*** Opening of Information given ***
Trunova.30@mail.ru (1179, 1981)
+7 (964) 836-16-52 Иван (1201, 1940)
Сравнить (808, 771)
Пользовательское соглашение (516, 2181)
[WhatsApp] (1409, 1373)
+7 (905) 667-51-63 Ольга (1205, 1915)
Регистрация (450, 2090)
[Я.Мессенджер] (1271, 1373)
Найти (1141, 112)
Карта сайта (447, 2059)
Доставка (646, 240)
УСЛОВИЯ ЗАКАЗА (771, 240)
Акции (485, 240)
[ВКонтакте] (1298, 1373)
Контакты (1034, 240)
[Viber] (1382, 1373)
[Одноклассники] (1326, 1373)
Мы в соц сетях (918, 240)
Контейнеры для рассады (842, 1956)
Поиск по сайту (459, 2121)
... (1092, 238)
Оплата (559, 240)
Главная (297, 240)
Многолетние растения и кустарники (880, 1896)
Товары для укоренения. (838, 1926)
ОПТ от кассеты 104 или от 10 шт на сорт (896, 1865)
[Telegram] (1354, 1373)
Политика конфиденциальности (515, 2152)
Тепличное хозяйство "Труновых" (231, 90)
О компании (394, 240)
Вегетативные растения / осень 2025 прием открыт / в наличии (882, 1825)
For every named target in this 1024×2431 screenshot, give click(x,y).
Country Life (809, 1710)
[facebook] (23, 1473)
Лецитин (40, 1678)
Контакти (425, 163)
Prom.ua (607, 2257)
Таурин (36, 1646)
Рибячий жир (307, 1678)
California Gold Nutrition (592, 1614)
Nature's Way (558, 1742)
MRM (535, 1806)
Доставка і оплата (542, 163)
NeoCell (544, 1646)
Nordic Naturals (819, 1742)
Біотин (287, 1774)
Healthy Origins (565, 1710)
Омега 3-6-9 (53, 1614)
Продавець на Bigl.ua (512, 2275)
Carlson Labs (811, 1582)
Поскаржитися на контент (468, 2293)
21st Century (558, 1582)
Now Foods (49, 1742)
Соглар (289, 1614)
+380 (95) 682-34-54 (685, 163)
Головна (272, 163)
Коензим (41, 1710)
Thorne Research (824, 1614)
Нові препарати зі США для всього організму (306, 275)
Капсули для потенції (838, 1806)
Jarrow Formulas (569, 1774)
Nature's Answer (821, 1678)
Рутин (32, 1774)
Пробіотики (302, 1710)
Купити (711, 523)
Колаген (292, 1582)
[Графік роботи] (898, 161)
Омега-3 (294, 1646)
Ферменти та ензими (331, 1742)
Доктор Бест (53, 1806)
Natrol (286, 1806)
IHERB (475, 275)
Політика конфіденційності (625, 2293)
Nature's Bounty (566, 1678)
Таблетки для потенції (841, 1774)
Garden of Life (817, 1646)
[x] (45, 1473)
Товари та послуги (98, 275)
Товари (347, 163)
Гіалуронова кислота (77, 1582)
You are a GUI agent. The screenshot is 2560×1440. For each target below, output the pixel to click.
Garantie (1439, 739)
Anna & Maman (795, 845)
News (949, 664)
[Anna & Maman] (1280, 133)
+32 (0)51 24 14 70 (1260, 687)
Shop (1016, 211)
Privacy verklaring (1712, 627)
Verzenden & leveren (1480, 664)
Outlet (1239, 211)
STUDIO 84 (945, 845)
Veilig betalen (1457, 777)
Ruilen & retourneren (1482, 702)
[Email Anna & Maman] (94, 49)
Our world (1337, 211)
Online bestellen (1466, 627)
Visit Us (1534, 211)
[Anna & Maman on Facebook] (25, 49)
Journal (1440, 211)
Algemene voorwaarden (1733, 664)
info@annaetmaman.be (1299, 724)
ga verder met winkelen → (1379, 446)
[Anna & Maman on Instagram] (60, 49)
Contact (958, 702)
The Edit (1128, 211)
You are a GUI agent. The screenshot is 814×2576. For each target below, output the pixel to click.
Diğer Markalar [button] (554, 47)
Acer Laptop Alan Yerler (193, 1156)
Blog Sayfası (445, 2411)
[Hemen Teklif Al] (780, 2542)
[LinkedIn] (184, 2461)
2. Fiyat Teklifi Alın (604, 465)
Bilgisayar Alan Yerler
*** Close of Information given ***
▶ **What to do**
Exactly the lines from the one containing "You are a GUI agent. The screenshot is 814×2576." to the final line of the data, both included, should be printed, and nothing more.

▶ **Your response**
You are a GUI agent. The screenshot is 814×2576. For each target below, output the pixel to click.
Diğer Markalar [button] (554, 47)
Acer Laptop Alan Yerler (193, 1156)
Blog Sayfası (445, 2411)
[Hemen Teklif Al] (780, 2542)
[LinkedIn] (184, 2461)
2. Fiyat Teklifi Alın (604, 465)
Bilgisayar Alan Yerler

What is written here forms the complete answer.